North Fork Smith River Falls (left)
and Lower Kentucky Falls (right)

Another mile or so of hiking down the forested creek canyon delivered us to Lower Kentucky Falls where it was more of the same but twice the fun. Here, Kentucky Creek plunges over a ledge to create Lower Kentucky Falls. Approximately 25 yards to the left, the North Fork Smith River does the same so you have two large waterfalls thundering next to each other for all of perpetuity. It's not often you get to see two waternal-twin waterfalls tumbling side-by-side in such close proximity to each other.

A fern asks for a peanut

We tarried at the lower falls for a bit to admire the view but mostly to postpone the hike up and out of the canyon for as long as possible. It had been all downhill to this point and we'd regrettably "enjoy" the uphill yang to the downhill yin on the return leg. Good thing I brought the uphill legs!

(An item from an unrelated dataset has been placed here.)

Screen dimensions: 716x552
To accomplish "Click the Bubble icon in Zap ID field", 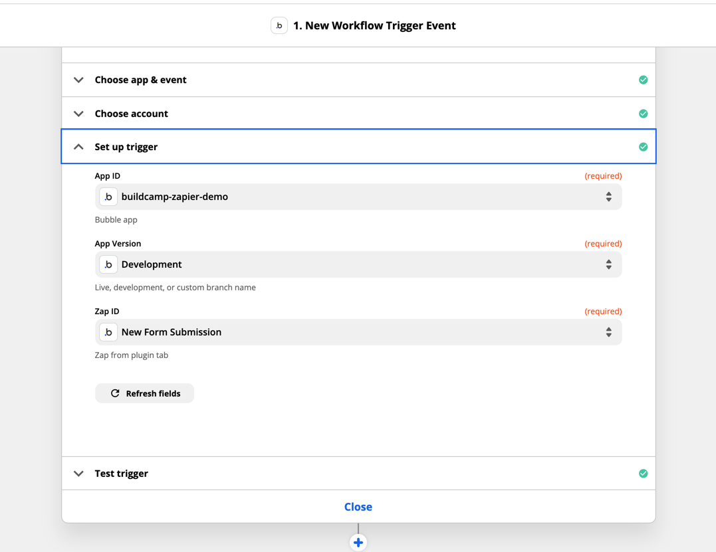I will pos(108,332).
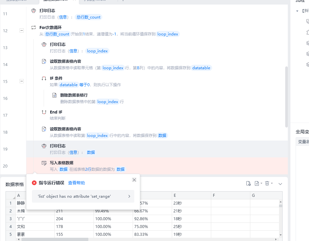Click the printer icon on line 11 打印日志
This screenshot has width=309, height=241.
coord(34,11)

I actually felt walky and pretty much power-hiked my way up the canyon in the rain.

Bird's nest fungi on a footbridge post

I was trying out a new raincoat and it was waterproof for most of the hike. However, by the time I reached the trailhead, the coat had given up the fight and I was soaked thanks to the fabric's acquiescence to the elements. The temperature was pretty chill too, and I gratefully partook of the car heater while I waited for my comrades to straggle back to the trailhead. Good things come to those that wait, they say, and there I go again, giving credence to what "they" say.

Smith's fairybells were seen on occasion

For more photos of this hike, please visit the Flickr album.


  1. These waterfalls are on my list to visit one day! I've heard they are hard to find on winding FS roads. Did you have trouble getting to the trailhead?

    1. Yes the roads are indeed long and windy! I've always come in from Reed sport and with the aid of Google Maps, have never had an issue getting there. I've heard that the route from Mapleton is convoluted and challenging. Keep this one on your list, Linda, it's worthy!